::: ENTRIES SUPPLIED :::

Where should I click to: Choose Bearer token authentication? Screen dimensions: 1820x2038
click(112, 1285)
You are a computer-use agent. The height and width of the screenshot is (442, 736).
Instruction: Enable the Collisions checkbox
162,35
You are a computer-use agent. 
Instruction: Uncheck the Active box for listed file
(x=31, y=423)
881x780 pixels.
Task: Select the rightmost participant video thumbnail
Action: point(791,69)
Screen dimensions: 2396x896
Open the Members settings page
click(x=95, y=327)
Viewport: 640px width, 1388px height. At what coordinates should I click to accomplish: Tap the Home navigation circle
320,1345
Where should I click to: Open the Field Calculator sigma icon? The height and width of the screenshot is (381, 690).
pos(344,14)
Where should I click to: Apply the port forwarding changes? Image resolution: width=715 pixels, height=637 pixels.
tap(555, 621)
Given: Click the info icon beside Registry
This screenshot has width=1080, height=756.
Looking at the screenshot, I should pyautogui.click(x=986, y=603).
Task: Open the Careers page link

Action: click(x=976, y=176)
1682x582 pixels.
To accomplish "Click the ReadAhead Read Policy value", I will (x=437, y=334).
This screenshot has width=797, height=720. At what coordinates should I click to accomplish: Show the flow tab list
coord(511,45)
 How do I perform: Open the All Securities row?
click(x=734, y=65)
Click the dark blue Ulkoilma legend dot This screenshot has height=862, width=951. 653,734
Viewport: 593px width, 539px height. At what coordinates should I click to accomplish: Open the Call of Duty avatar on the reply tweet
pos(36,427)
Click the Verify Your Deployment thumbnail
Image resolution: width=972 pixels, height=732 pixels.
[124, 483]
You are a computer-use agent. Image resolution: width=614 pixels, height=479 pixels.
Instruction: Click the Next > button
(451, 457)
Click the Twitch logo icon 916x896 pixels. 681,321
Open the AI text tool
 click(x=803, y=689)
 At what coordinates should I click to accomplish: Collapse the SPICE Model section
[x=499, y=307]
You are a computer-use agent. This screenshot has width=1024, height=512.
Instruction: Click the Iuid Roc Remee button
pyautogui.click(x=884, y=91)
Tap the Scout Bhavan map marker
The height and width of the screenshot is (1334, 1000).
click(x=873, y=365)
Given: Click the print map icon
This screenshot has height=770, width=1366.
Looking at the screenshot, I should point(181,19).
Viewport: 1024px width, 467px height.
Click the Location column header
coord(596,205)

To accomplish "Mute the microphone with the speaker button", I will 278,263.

:::

REQUIRED TASK: Please output every line of the listing above as a JSON list of strings, one string per line, with blank lines omitted.

WRITTEN ANSWER:
[
  "Where should I click to: Choose Bearer token authentication? Screen dimensions: 1820x2038",
  "click(112, 1285)",
  "You are a computer-use agent. The height and width of the screenshot is (442, 736).",
  "Instruction: Enable the Collisions checkbox",
  "162,35",
  "You are a computer-use agent. ",
  "Instruction: Uncheck the Active box for listed file",
  "(x=31, y=423)",
  "881x780 pixels.",
  "Task: Select the rightmost participant video thumbnail",
  "Action: point(791,69)",
  "Screen dimensions: 2396x896",
  "Open the Members settings page",
  "click(x=95, y=327)",
  "Viewport: 640px width, 1388px height. At what coordinates should I click to accomplish: Tap the Home navigation circle",
  "320,1345",
  "Where should I click to: Open the Field Calculator sigma icon? The height and width of the screenshot is (381, 690).",
  "pos(344,14)",
  "Where should I click to: Apply the port forwarding changes? Image resolution: width=715 pixels, height=637 pixels.",
  "tap(555, 621)",
  "Given: Click the info icon beside Registry",
  "This screenshot has width=1080, height=756.",
  "Looking at the screenshot, I should pyautogui.click(x=986, y=603).",
  "Task: Open the Careers page link",
  "Action: click(x=976, y=176)",
  "1682x582 pixels.",
  "To accomplish \"Click the ReadAhead Read Policy value\", I will (x=437, y=334).",
  "This screenshot has width=797, height=720. At what coordinates should I click to accomplish: Show the flow tab list",
  "coord(511,45)",
  " How do I perform: Open the All Securities row?",
  "click(x=734, y=65)",
  "Click the dark blue Ulkoilma legend dot This screenshot has height=862, width=951. 653,734",
  "Viewport: 593px width, 539px height. At what coordinates should I click to accomplish: Open the Call of Duty avatar on the reply tweet",
  "pos(36,427)",
  "Click the Verify Your Deployment thumbnail",
  "Image resolution: width=972 pixels, height=732 pixels.",
  "[124, 483]",
  "You are a computer-use agent. Image resolution: width=614 pixels, height=479 pixels.",
  "Instruction: Click the Next > button",
  "(451, 457)",
  "Click the Twitch logo icon 916x896 pixels. 681,321",
  "Open the AI text tool",
  " click(x=803, y=689)",
  " At what coordinates should I click to accomplish: Collapse the SPICE Model section",
  "[x=499, y=307]",
  "You are a computer-use agent. This screenshot has width=1024, height=512.",
  "Instruction: Click the Iuid Roc Remee button",
  "pyautogui.click(x=884, y=91)",
  "Tap the Scout Bhavan map marker",
  "The height and width of the screenshot is (1334, 1000).",
  "click(x=873, y=365)",
  "Given: Click the print map icon",
  "This screenshot has height=770, width=1366.",
  "Looking at the screenshot, I should point(181,19).",
  "Viewport: 1024px width, 467px height.",
  "Click the Location column header",
  "coord(596,205)",
  "To accomplish \"Mute the microphone with the speaker button\", I will 278,263."
]